Filmin kurgusuz olması sebebiyle oldukça sağlam bir gerçeklik duygusu sunduğu düşüncesi her fırsatta dile getirilirken eski bir tartışma bu vesileyle yeniden gün yüzüne çıkar: gerçeklik. Bazin’ın yazdıkları üzerinden bugün yüzlerce film geçmiş, pek çok farklı tartışma gündemimizi meşgul etmiş olabilir, fakat Victoria özelinde görüyoruz ki gerçeklik ile kurgu arasındaki irtibatın Bazin’ın ontolojisiyle sınırlı kalarak düşünülebilmesi hâlâ büyük ölçüde geçerli. “Sinema Dilinin Evrimi” makalesinde Bazin “sırtını imaja dayayan” yönetmenler ve “sırtını gerçekliğe dayayan” yönetmenler arasındaki farka dikkat çeker. Bazin, her ne kadar film sanatının ortaya çıkmasında kurgunun vazgeçilmez; filmin fotoğrafik kökenini ve görüntüleri “objektif” olarak kaydetme doğasının başat olduğunu düşünse de kurgunun yaşadığımız dünyanın gerçekliğinden uzaklaştıran bütün türlerini ve bu amaçla manipüle edilen imgeyi sinemanın uzağında tutar. Bu bakımdan, iki saati aşkın bir süre boyunca Victoria’yı ve diğer karakterleri yavaş yavaş keşfetmemizi filminin en sevdiği kısmı olduğu söyleyen Schipper, Bazin’ı muhakkak mutlu ederdi. Film bitip ekran kararınca karşımıza çıkan ilk ismin Schipper değil görüntü yönetmeni Sturla Brandth Grovlen’a ait olması da bu mutluluğun başka bir sebebi olabilirdi. Bu durum, yönetmenin görüntü yönetmenine çok şey borçlu olduğunu bilmesi kadar film üzerindeki kontrolünün ve “müdahale edilmiş” gerçekliğin zayıflığını da ortaya koyar.

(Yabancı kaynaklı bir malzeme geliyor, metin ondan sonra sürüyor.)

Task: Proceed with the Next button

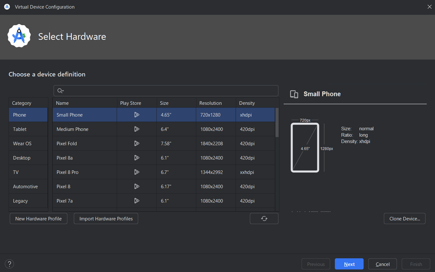Action: coord(349,264)
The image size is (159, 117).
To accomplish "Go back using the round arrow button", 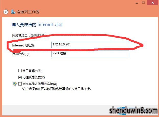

Kurgusal bütün yönlendirmelerden noksan filmin hikâyesi, yavaş ve tehlikesiz bir girişin ardından gerilim dolu ve karmakarışık bir hâl alan dramatik bir akış üzerine kurulu. Kesintisiz kurgusuyla ara vermeksizin “sahnelenmiş” bir filmi andıran Victoria’da dramanın akışı, Sartre’ın da söylediği üzere tiyatroda olduğu gibi aktörden sahneye değil mizansenden aktöre olur. Diğer bir deyişle, sinemada aktörün bulunmadığı bir sahnede dahi dramanın var olması mümkündür. Victoria’da kamera, dramatik akışın tersine dönüşünü tek bir solukta Berlin’in altını üstüne getirerek ortaya koyar. Bunun hakkını vermek gerek: filmde mekân-zaman çok yoğun ve güçlü bir atmosferdir ve her bir karesinde seyirciye buna kayıtsız kalamayacağı yönünde meydan okur. Burada sorulması gereken soru, filmin iddia edilen gerçekliğini sorgularken başvurulan Bazin’ın sorduğu soru olur: Sinema nedir? Sinema hareketin en saf hâliyle açığa çıktığı “gerçekçi” bir uzay-zaman hissi sağlamaktan mı ibarettir? Bu hâliyle soruya olumlu bir yanıt vermek mümkün değil. Hareketi en saf hâliyle yakalamayı film formunu ya da “gramerini” en mükemmel şekilde kullanmak, yani kusursuz bir sentaks olarak düşünürsek, hesaba katmamız gereken bir diğer unsur bu dilin ne anlama geldiği, yani semantiği olmalıdır.
Böylece semantik bizi filmin düşüncesini aramaya iter. Victoria ve Sonne’nin tanışmalarından itibaren oğlan ve kızın yollarının kesiştiği romantik bir film seyrinden aksiyon ve gerilim dolu bir banka soygununa uzanan filmde Victoria kadrajdan neredeyse hiç ayrılmaz. Yüz kırk dakika boyunca kopmayan oyunculuk en az kamera kadar heyecan verir. Fakat yine de öyle görünüyor ki Victoria’da bir tez ortaya koymak yerine sadece bir anı paylaşmak amaçlanmış. Olan biten ve oyun sadece yüz kırk dakikanın tecrübesi üzerine kuruluyken filmin hikâyesi ve tezi üzerine konuşmak mümkün olmaz. Ya da film hakkında şahsi tecrübelerimizi, nasıl hislere sürüklendiğimizi konuşmamız gerekir ama yazının işi bu değil.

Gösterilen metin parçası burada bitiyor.